High-throughput methods for measuring heparanase activity and screening potential antimetastatic and anti-inflammatory agents

• Published in: Analytical biochemistry Vol. 333; no. 2; pp. 389 - 398
• Main Authors: Huang, Kuo-Sen, Holmgren, Janna, Reik, Linda, Lucas-McGady, Debra, Roberts, John, Liu, Chao-Min, Levin, Wayne
• Format: Journal Article
• Language: English
• Published: United States Elsevier Inc 15.10.2004
• Subjects: Animals; Anti-Inflammatory Agents - isolation & purification; Anti-Inflammatory Agents - pharmacology; Antineoplastic Agents - isolation & purification; Antineoplastic Agents - pharmacology; Biotin - metabolism; Cattle; Cells, Cultured; CHO Cells; Cloning, Molecular; Cricetinae; Drug Evaluation, Preclinical - methods; Escherichia coli - genetics; Fibroblast Growth Factors - metabolism; Fluorescein-5-isothiocyanate; Gene Expression; Glucuronidase - analysis; Glucuronidase - genetics; Glucuronidase - metabolism; Heparitin Sulfate - analysis; Heparitin Sulfate - metabolism; Humans; Kidney - enzymology; Staining and Labeling; Tritium
• ISSN: 0003-2697; 1096-0309
• DOI: 10.1016/j.ab.2004.06.023

Heparanase plays an important role in the degradation of the extracellular matrix. It is implicated in inflammation, tumor angiogenesis and metastasis.
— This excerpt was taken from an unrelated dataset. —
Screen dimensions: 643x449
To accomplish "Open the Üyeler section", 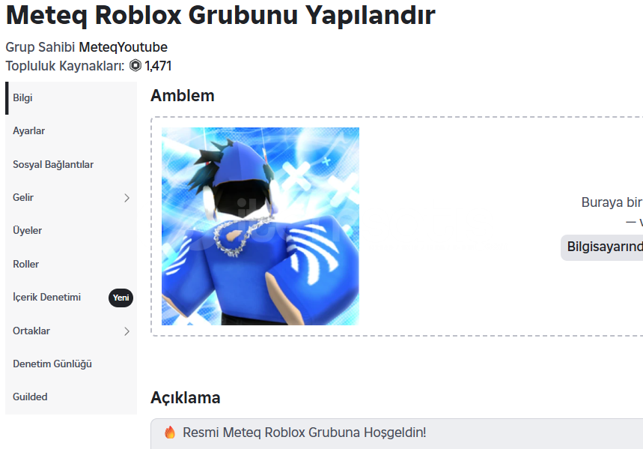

We have developed two high-throughput methods for measuring heparanase activity and screening potential inhibitors. The first method involves coating fibroblast growth factor (FGF) on microtiter plates and capturing fluorescein isothiocyanate (FITC)-labeled heparin sulfate (HS), which is used as a substrate for heparanase digestion. Labeled HS fragments are released into the medium and quantitated by fluorescence intensity measurement. We have implemented this assay method into a Zeiss uHTS system and screened compound libraries for heparanase inhibitors. The second method involves labeling HS with biotin followed by FITC to generate a dual-labeled HS. The labeled material is bound to streptavidin-coated plates and used as a substrate for heparanase digestion. Both methods are sensitive and easily applicable to robotic systems. In addition, we have labeled both HS and biotin-HS with Eu-chelate, a fluorophore that exhibits long decay fluorescence. Assays using Eu-labeled HS and Eu-labeled biotin-HS have been developed and show higher sensitivity than those using FITC-labeled material. Furthermore, assays using Eu-chelate HS (or biotin-HS) should eliminate the interference of fluorescence compounds.